__PROBLEM__: Reproduce the passage about distributed version control word for word, starting at "Sorting out the" and ending at "a Subversion repository.".

-- Start TEXT PASSAGE --

Sorting out the contenders

There seem to be three serious options when it comes to distributed version control that all have about the same feature set: Bazaar, Mercurial and Git. Actually, that’s not quite correct. If you’re like me and have to or want to work with several Subversion repositories, Mercurial isn’t an option. As nice as Mercurial may seem (though a bit weird in its understanding of branches), you’ll have to realize that only Bazaar and Git have decent Subversion plugins that allow you to pull and push to a Subversion repository.

Both Bazaar and Git are installed easily on OS X if you have MacPorts. Just beware that if you want to build Git with SVN support, you should install it as follows:

sudo port install git +svn

For the following tests I took one of my private Subversion repositories (the smallest one in which I keep all the files related to my work at the university) and tried interacting with it from Bazaar and Git.

Bazaar

The first thing you’ll hear about Bazaar is that while the documentation is pretty good, it’s slow. And boy they aren’t lying. I haven’t done any measurements, but it felt even slower than Subversion on operations like printing the status of the working copy.

-- End TEXT PASSAGE --
-- Start COLLECTED MATERIAL --

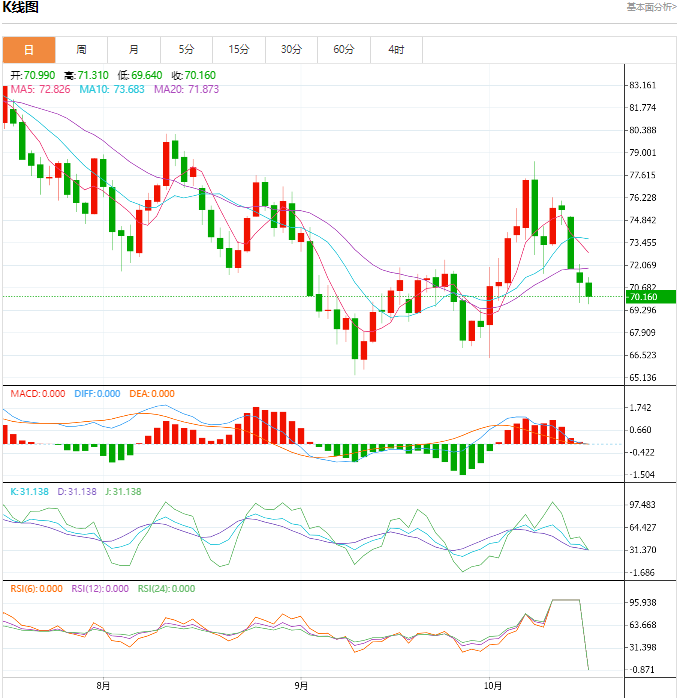Click the 收:70.160 closing price readout
Viewport: 677px width, 698px height.
coord(193,75)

-- End COLLECTED MATERIAL --

__THE RESULT__:
Sorting out the contenders

There seem to be three serious options when it comes to distributed version control that all have about the same feature set: Bazaar, Mercurial and Git. Actually, that’s not quite correct. If you’re like me and have to or want to work with several Subversion repositories, Mercurial isn’t an option. As nice as Mercurial may seem (though a bit weird in its understanding of branches), you’ll have to realize that only Bazaar and Git have decent Subversion plugins that allow you to pull and push to a Subversion repository.